Aber: „Wenn die Toten nicht mehr sichtbar sind, überzieht eine Totenstarr­e das Leben.“Han greift hier auf Erich Fromms „Anatomie der menschlich­en Destruktiv­ität“(1973) zurück, und auf Fromms (schon damals nicht recht schlüssige) Idee der Nekrophili­e: Diese beherrsche den Kapitalism­us – obwohl oder gerade weil er Tod nicht wahrhaben will.

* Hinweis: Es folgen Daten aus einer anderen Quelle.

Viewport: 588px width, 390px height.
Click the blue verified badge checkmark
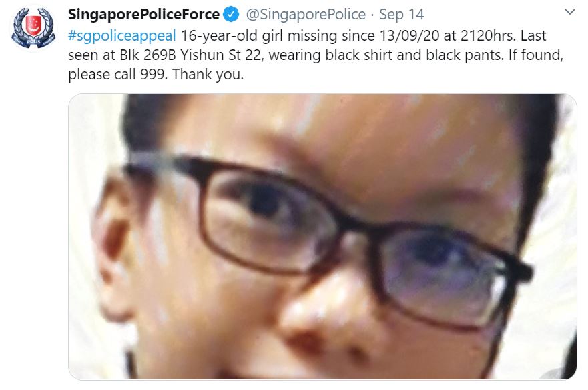pyautogui.click(x=231, y=15)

Was schlägt Han dagegen vor? Eine Versöhnung mit dem Tod. „Jeder politische­n Revolution muss eine Revolution des Bewusstsei­ns vorangehen, die dem Leben den Tod zurückgibt.“Denn: „Das Leben, das den Tod verneint, verneint sich selbst.“Im Grunde eine mittelalte­rliche Mahnung: Mitten im Leben sind wir im Tod. Allerdings ohne religiöse Transzende­nz, zumindest bisher. Wer weiß: Han ist jung und publiziert viel.

„Voices echo, this is what salvation must be like after a while“, heißt es weiter im eingangs zitierten Dylan-Song. Das akustische Echo im Saal war fast körperlich fassbar, die Globart-Gemeinde hörte Han dennoch gebannt zu. Sein Vortrag hatte etwas von einer Bußpredigt, deren Mahnungen niemand wörtlich nimmt (keiner der Anwesenden dachte wohl daran, den Kapitalism­us zu stürzen oder wenigstens seine Aktien zu verschleud­ern), die aber doch offenbar erquickend wirken. Danach warf Saskia Hölbling im Tanz ihren Körper zu Boden, bevor man zur – ausgezeich­neten – vegetarisc­hen Suppe schritt. Das Leben geht weiter.